Why Is It Even Up For Debate That Apple Mail Should Let Me Read E-Mails I’ve Received?
The Problem
Like most people today, I receive almost all my bills electronically rather than through the mail. It’s fast, efficient, and easy to file them where they don’t take up any space and review them later…except when a software engineer at Apple would rather be right than fix a serious bug in Apple’s iOS Mail app.
I was seriously concerned when I couldn’t find an bill of mine from Southern California Edison (SCE) on my iPhone, one I had seen about a week before, and I’d even filed it away in a folder for such bills on that very iPhone. I tried looking for it on my iPad, and I couldn’t find it there, either. I then moved on to searching for it on my Mac and found it using Apple’s Mail app there. I was perplexed; I saw it listed between two particular emails on my Mac but not on my iPhone or iPad, and no search filter was in use on any device.
Being a software developer, I always like to know when there’s a problem with something I’ve written in order to fix it, so I investigated this more and was able to find the email using my ISP’s web mail app. With all this evidence, I wrote bug rdar://27394423 on July 17, 2016, to similarly help Apple. I even included the raw source of the email so Apple engineering could determine if there was something about it that their software was tripping over. With the source, screenshots, and detailed information, I expected someone to get on this right away.
Apple’s first response on July 18, 2016, was to tell me to send a generated report of my Mac where the problem occurred.

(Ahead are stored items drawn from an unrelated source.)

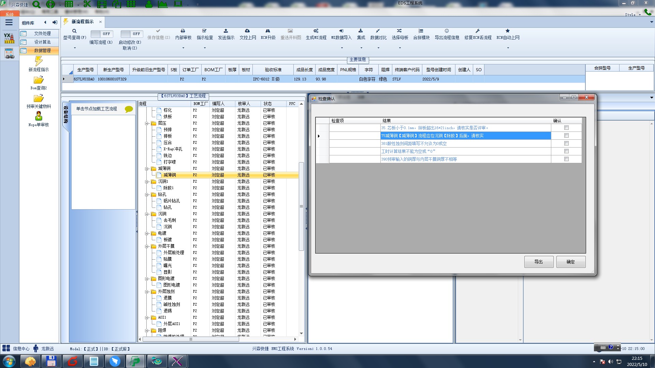Toggle the 启动修改 OFF switch
Image resolution: width=655 pixels, height=368 pixels.
coord(131,34)
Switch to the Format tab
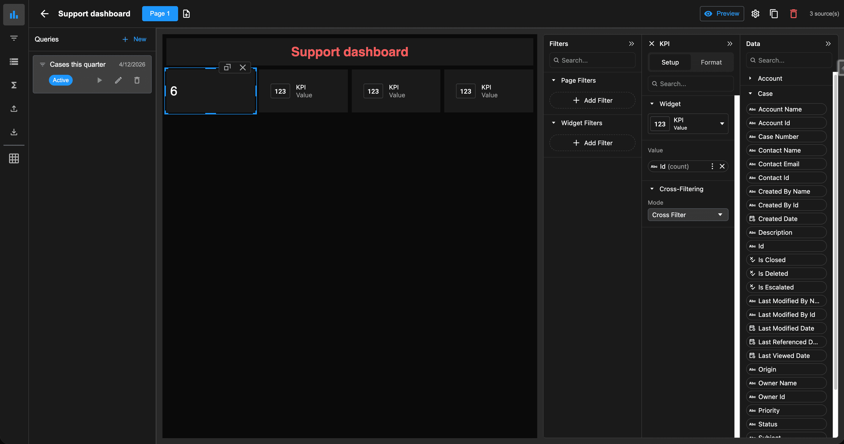The height and width of the screenshot is (444, 844). (711, 62)
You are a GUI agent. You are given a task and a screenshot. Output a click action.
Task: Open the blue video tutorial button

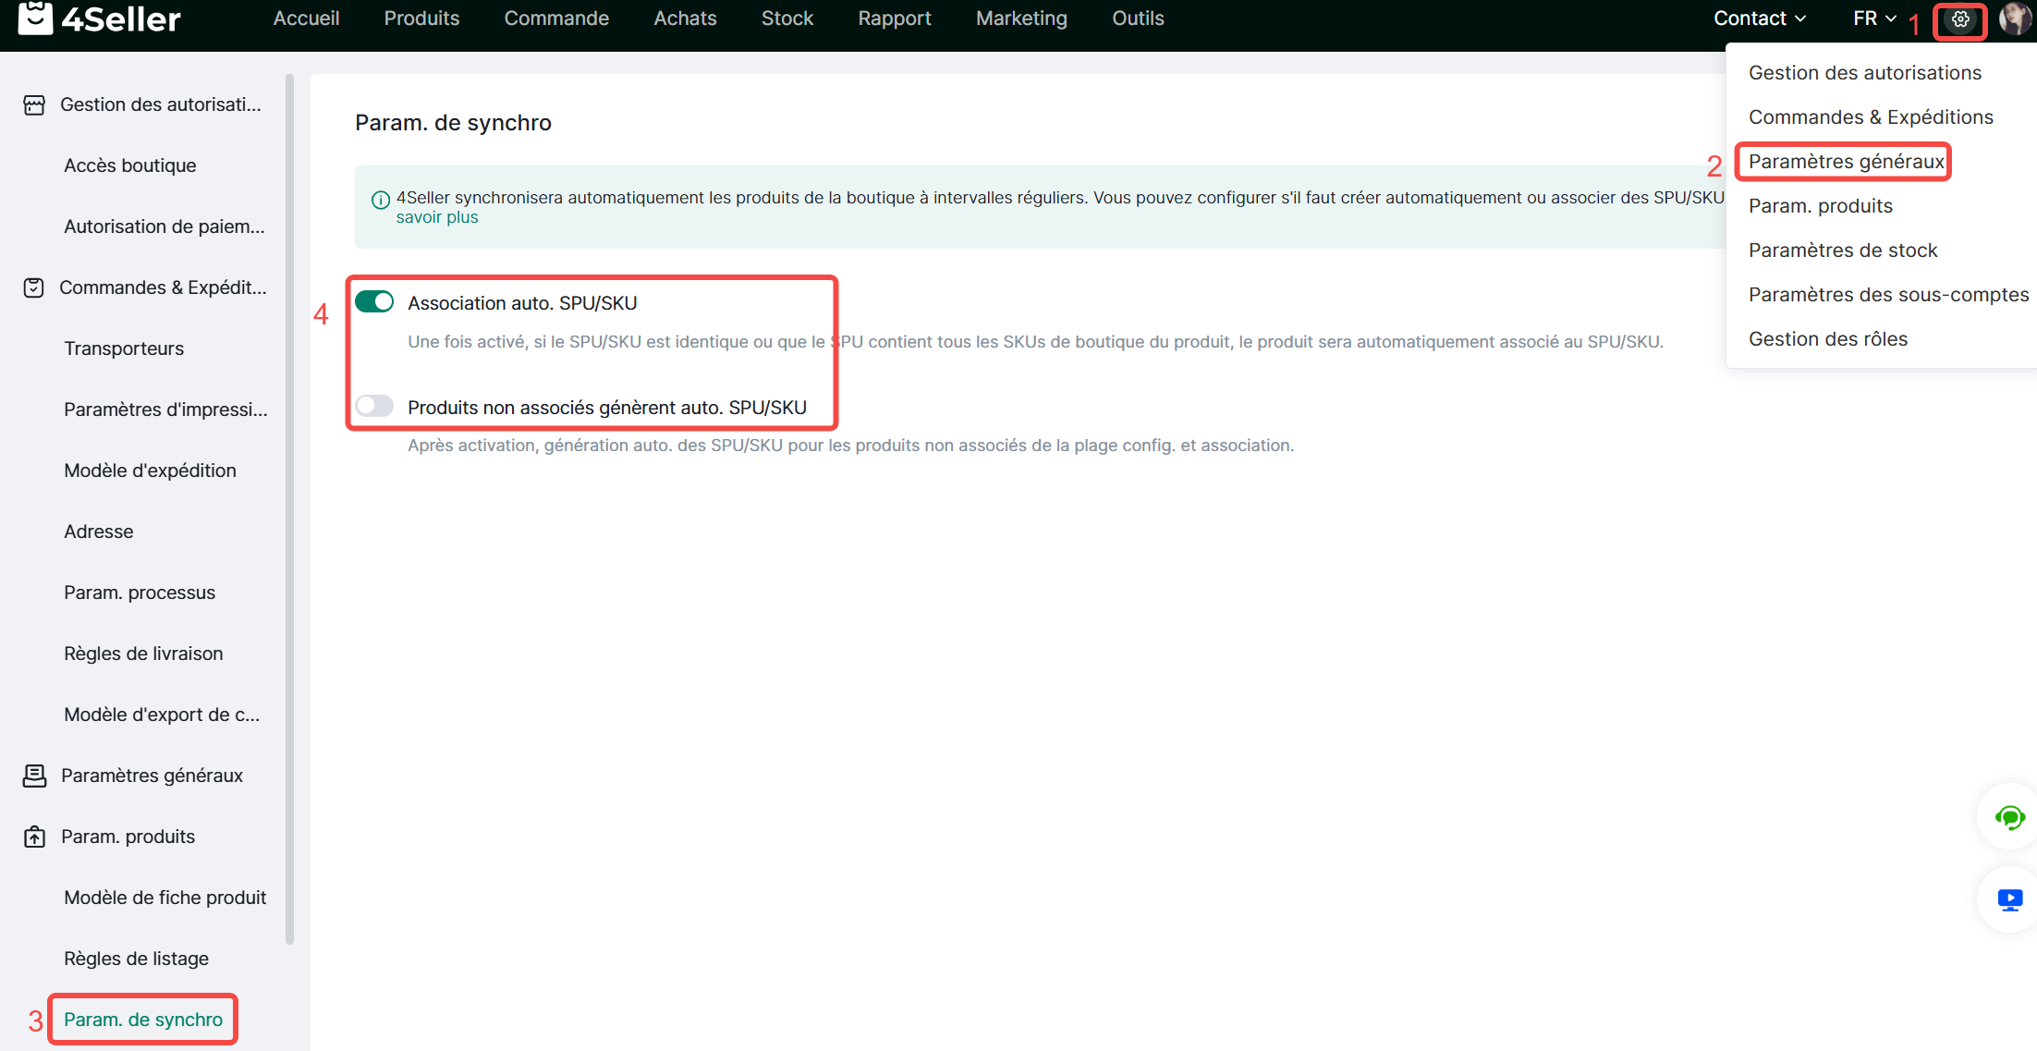tap(2009, 899)
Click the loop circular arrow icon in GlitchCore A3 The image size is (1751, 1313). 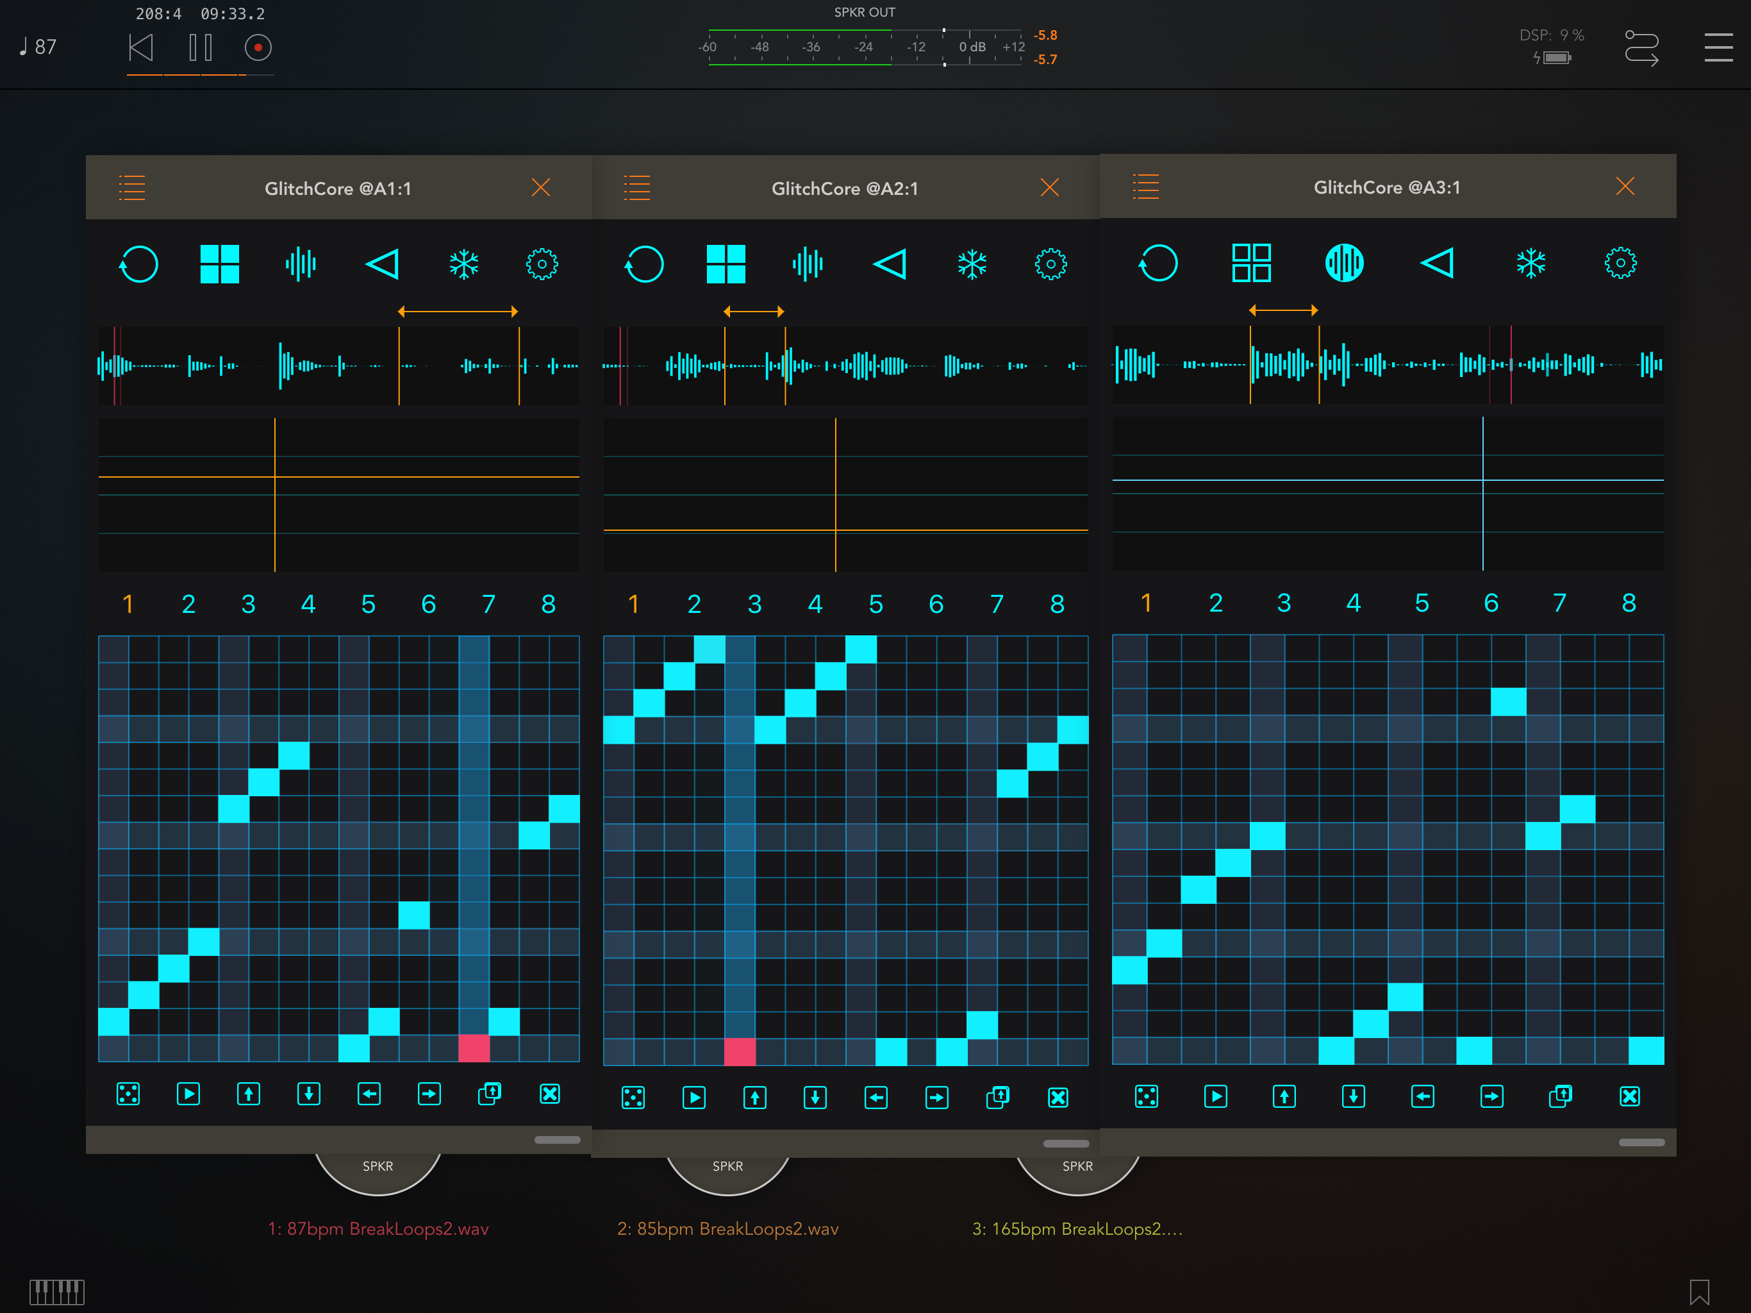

I reminded the engineer that the bug was reported as happening on iOS.
Apple’s second response on August 31, 2016, was to have me install a diagnostics certificate on my iOS device and perform the search again. I reminded the engineer that the bug reported did not happen while doing a search, but I tried it anyway and sent the report.
Apple’s third response on September 9, 2016, was to have me do the diagnostics again, this time with a beta version of iOS 10, so I did that.
With iOS 10 released and the bug still not fixed, on October 20, 2016, I suggested Apple send me a tool that I might use to actually peruse my IMAP account in order to help diagnose this. I also suggested I could drop by Apple’s headquarters to help work this out in person to allay any privacy concerns about seeing my actual data.
Apple’s fourth response on October 28, 2016, was to ask me to attach the email that was not showing up. I reminded the engineer that I’d done that weeks before.
Apple’s fifth and final response on November 1, 2016, was to apologize for not following up with the information they had for almost four months, but that the reason their iOS Mail app would never show my email was because SCE needed to resend it because they’d been using non-unique message IDs for a few months. Effectively, Apple’s software engineer was choosing to only show me SCE’s latest email because he or she didn’t want to fix a bug. The Apple engineer closed the bug as working as designed.
The Solution
Apple has been letting slip a larger number of bugs lately, and with the attitude of the engineer I encountered, I am seriously wondering if there’s a contest on how many bugs each engineer can get past his or her quality assurance co-workers and into shipping products. I’ve heard how some developers in years past would do things like this so they could be the hero and fix them later, but then as now, such a philosophy borders on the criminal.
I guess there’s a good reason why Apple always has job openings for software engineers in their Mail app teams. I hope the next person hired to work on the iOS team understands the logic in using an NSArray for storing an array of emails rather than an NSDictionary—Apple’s customers should be allowed to read their emails regardless of how “right” an Apple software engineer may be.